There are 2 outliers on your desired lineup. ABC is on VHF and is kinda far. Fox is even further, but stayed in UHF. Weak signals, due to distance are solved by a quality amp, or an antenna with larger elements.

Mohu Leaf antennas are omnidirectional too, and some models have a small amp. If you can get one locally, it could be worth a try.

Fox is coming in from the NE, which means it's coming in over the water? That can be a good sign. Studying your local geography/topography can save you time.
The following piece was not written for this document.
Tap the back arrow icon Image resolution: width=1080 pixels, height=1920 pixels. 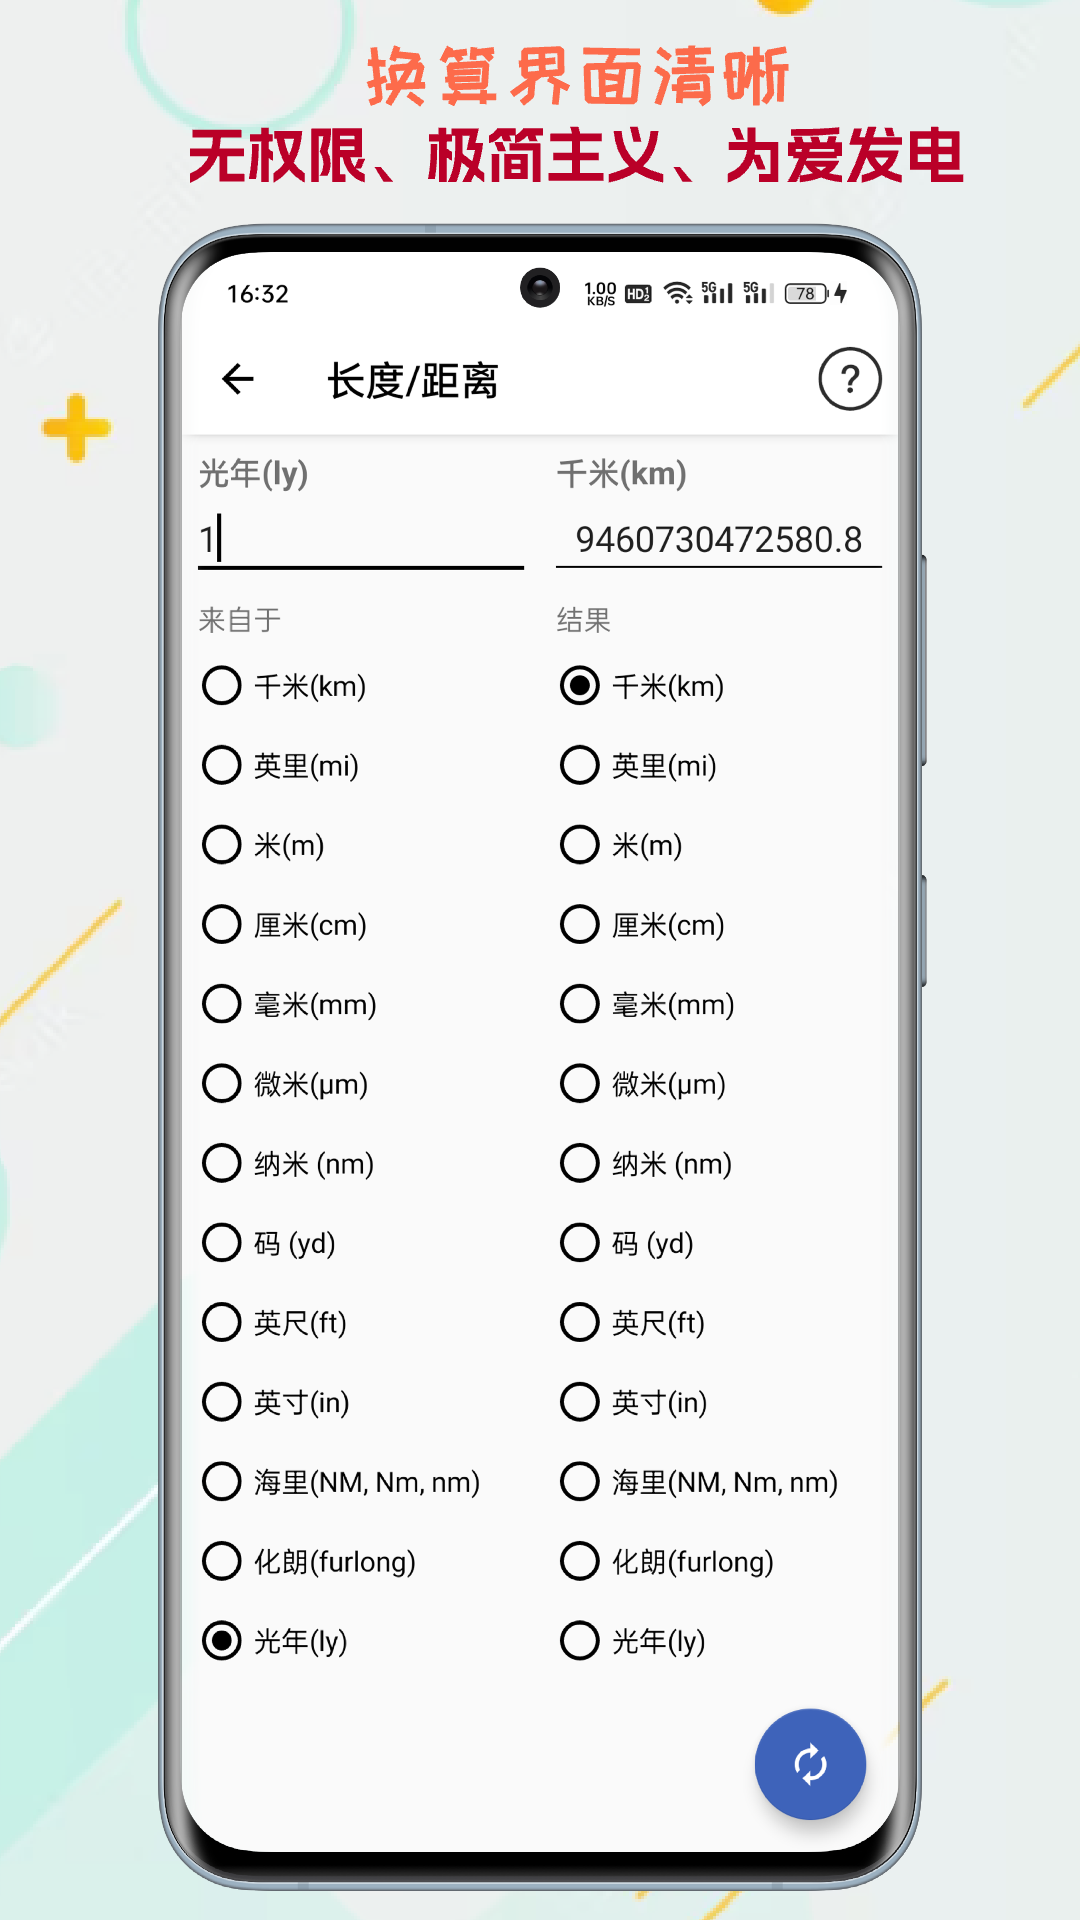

What stations were giving you problems already, and what / where was that antenna?


----------



## kturcotte (Dec 9, 2002)

It is urban, but an apartment building. Having an antenna higher up or even outside isn't an option, unfortunately. The problems seem to be NBC and Fox. Currently using Solid Signal Xtreme Signal HDB2X. As far as ABC, the local station is currently simulcasting in real channel 26, so VHF is required.


----------



## tomhorsley (Jul 22, 2010)

I got much better reception with an antenna I built myself than with worthless store bought "HD antenna". My saga is described here:

http://home.comcast.net/~tomhorsley/hardware/antenna/antenna.html

The bottom of that rather long page describes the 3rd and final version (which I am now using on my old Premier for OTA).


----------



## telemark (Nov 12, 2013)

kturcotte said:


> It is urban, but an apartment building. Having an antenna higher up or even outside isn't an option, unfortunately. The problems seem to be NBC and Fox. Currently using Solid Signal Xtreme Signal HDB2X. As far as ABC, the local station is currently simulcasting in real channel 26, so VHF is required.
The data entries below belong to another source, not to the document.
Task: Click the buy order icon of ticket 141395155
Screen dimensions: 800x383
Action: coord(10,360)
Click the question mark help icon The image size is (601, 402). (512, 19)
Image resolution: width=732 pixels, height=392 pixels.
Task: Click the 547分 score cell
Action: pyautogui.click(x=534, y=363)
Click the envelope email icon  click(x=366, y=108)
Which ways do your windows face? How high up? The mohu leaf is good for apartments because it is light enough to be hanged inside/outside a window.
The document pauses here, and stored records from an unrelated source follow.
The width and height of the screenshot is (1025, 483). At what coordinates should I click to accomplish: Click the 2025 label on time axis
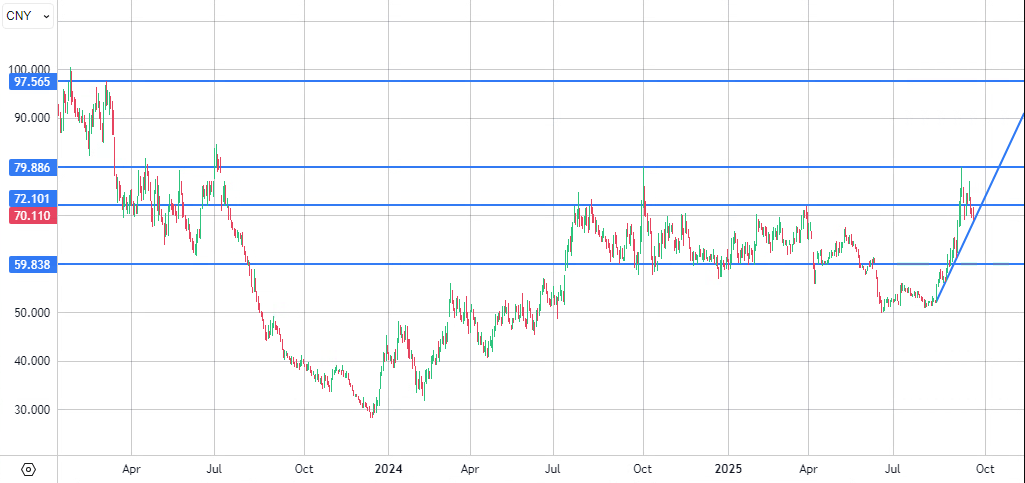(728, 467)
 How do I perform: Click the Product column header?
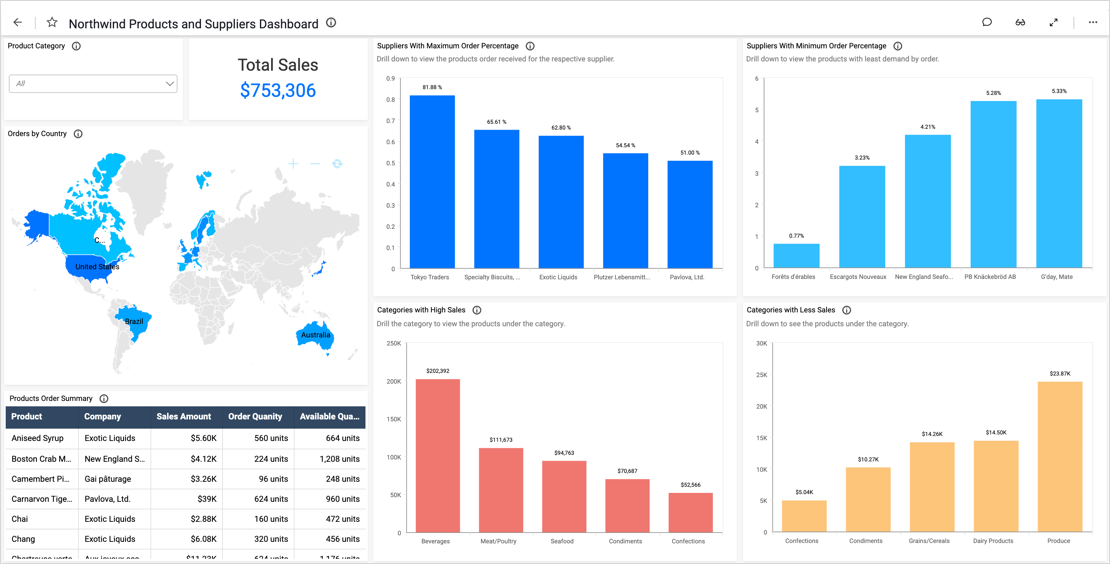click(27, 417)
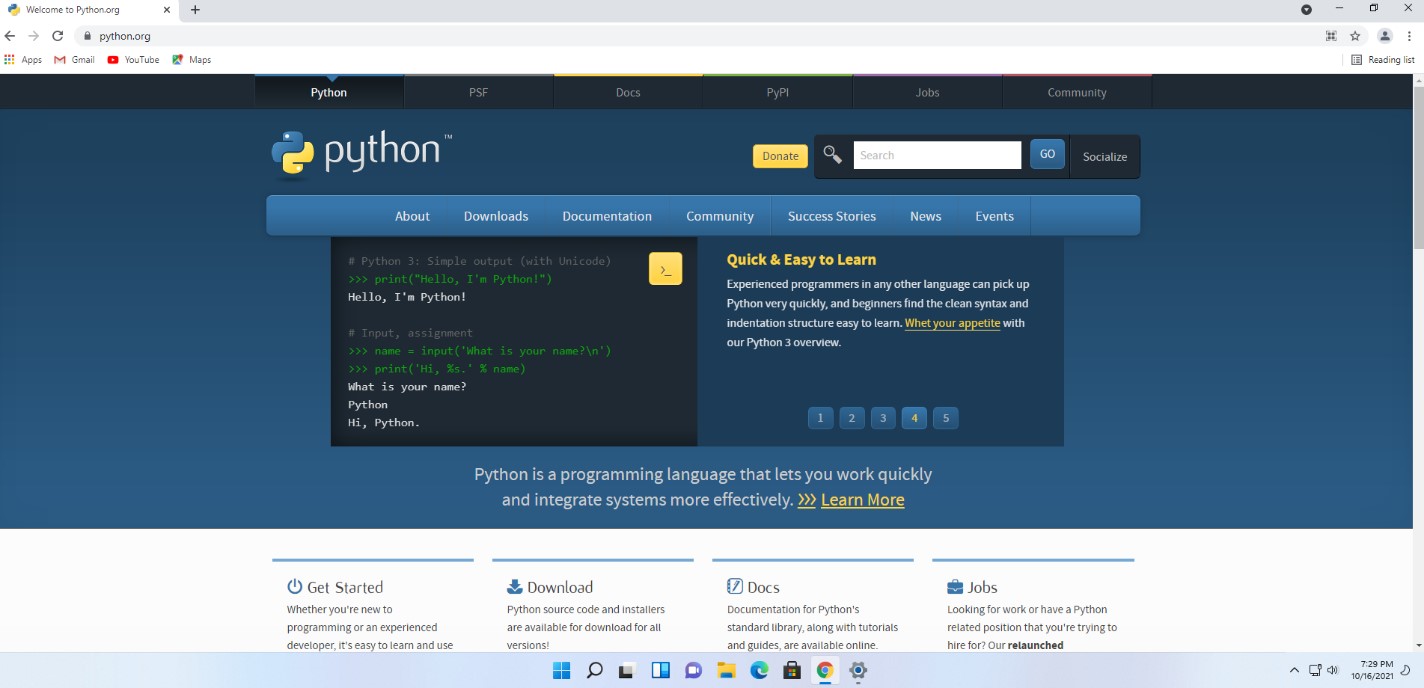
Task: Open Chrome three-dot menu
Action: point(1409,36)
Usually in urban environments, it's the neighboring buildings (taller than you) which will block the signal if they're in the way.

Channel 23 Fox and Channel 44 NBC are 80 degrees apart, and your antenna is rated to 60 degrees, but it's not an exact thing. You may need an amp more than anything.

I would ignore the Channel 26 direction because it's so close, most things will work ok for that one.


----------



## MikeAndrews (Jan 17, 2002)

A J Ricaud said:


> You may be able to use one of these with multiple antennas aimed in different directions:
> http://www.channelmasterstore.com/JOIN_TENNA_CM_0578_p/cm-0578.htm


Oooooo...Danger Will Robinson! Those are on closeout for a reason. You need to get one that will block the specific channel that's in the other direction (to avoid multipath) and those are in channels from 3-13 and 26-63, in other words *the old VHF and UHF analog channels.* Bad thing!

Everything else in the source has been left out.